(COMENTÁRIOS DE DR. PLÍNIO CORRÊA DE OLIVEIRA SOBRE A SANTÍSSIMA VIRGEM MARIA)
Entre o Padre Eterno e a criação existe o
Homem-Deus: inteiramente Deus, como as outras Pessoas da Santíssima Trindade e
tão homem quanto cada um dos descendentes de Adão.
Resta, contudo, um tal abismo separando Nosso
Senhor Jesus Cristo das demais criaturas, que a pergunta se impõe: na ordem das
coisas não deveria haver um outro ser que, ao menos de algum modo, preenchesse
esse hiato?
Ora, a criatura chamada a completar esse
vácuo no conjunto da criação, a criatura excelsa, infinitamente inferior a
Deus, mas ao mesmo tempo insondavelmente superior a todos os Anjos e a todos os
homens de todas as épocas – é precisamente Nossa Senhora.
A Virgem Santíssima é, para Deus Padre, a
mais eleita das criaturas, escolhida por Ele, desde toda a eternidade, para ser
a Esposa de Deus Espírito Santo e a Mãe de Deus Filho. Para estar á altura
dessa dignidade, Maria havia de ser a ponta de pirâmide de toda a criação,
acima dos próprios Anjos, elevada a uma inimaginável plenitude de glória, de perfeição
e de santidade.
Compreende-se. Sendo Mãe de Jesus Cristo, Ela
foi verdadeiramente Esposa do Divino Espírito Santo. E não poderia corresponder
a tão elevada prerrogativa se não fosse maior do que o maior dos Anjos. Assim,
Ela, mera criatura humana, é mais perfeita e mais santa do que toda a coorte
angélica, e incomparável com qualquer outro ser.
Elo de
ouro entre Deus e os homens
Por causa disso, Dante Alighieri, o grande
poeta italiano da Renascença, na sua “Divina Comédia” (que alguns dizem ser a
Suma Teológica de São Tomás de Aquino posta em verso), registra de modo
emocionante o momento em que encontra a Santíssima Virgem no Céu.

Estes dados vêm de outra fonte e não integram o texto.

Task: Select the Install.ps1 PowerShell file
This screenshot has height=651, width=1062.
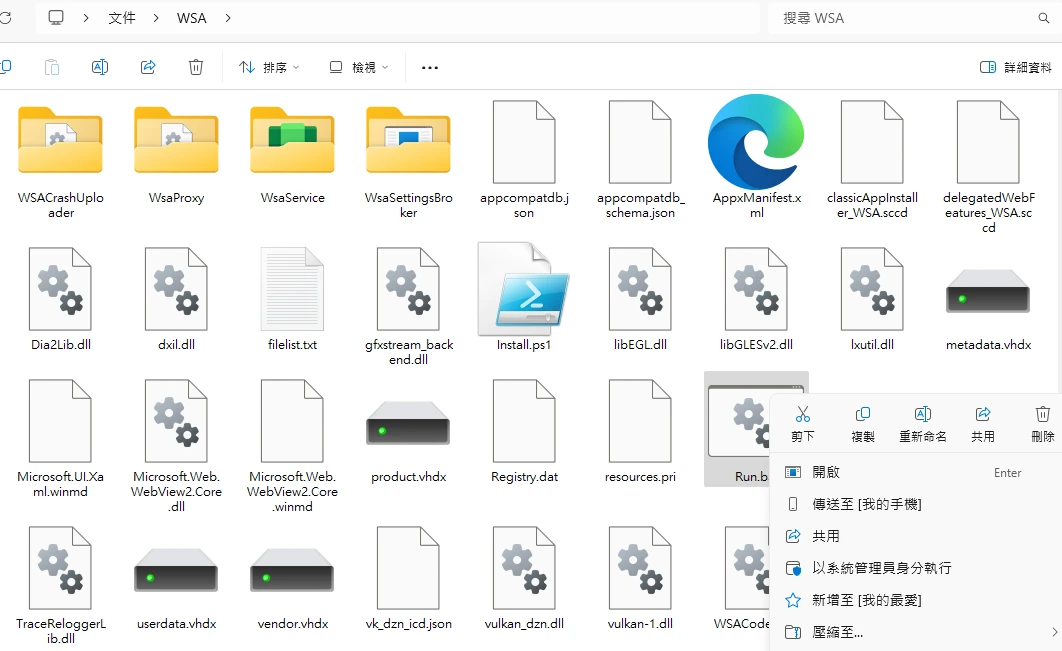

Após ter passado pelo Inferno e pelo
Purgatório, ele percorre os vários círculos dos bem-aventurados, até chegar no
mais alto coro angélico, ou seja, no píncaro da mansão celeste, onde começa a
divisar a glória de Deus. É uma luz difusa, que seus olhos não conseguem
sustentar. Ele repara então num outro ser que está acima dos Anjos. Nossa
Senhora. A Virgem Santíssima lhe sorri, e Dante contempla nos olhos d’Ela o
reflexo da luz incriada da Eterna Majestade.
Acabou-se a “Divina Comédia”.
Depois de a pessoa ter posto os olhos nos
olhos virginais de Nossa Senhora, não tem mais nada que contemplar, senão a
Deus, face a face. Pois o olhar humano fitou o olhar puríssimo, o olhar
sacralíssimo, o olhar sumamente régio, o olhar indizivelmente materno de Nossa
Senhora. Tudo está consumado: a “Divina Comédia” termina na mais alta das
cogitações que pode alcançar um filho de Eva.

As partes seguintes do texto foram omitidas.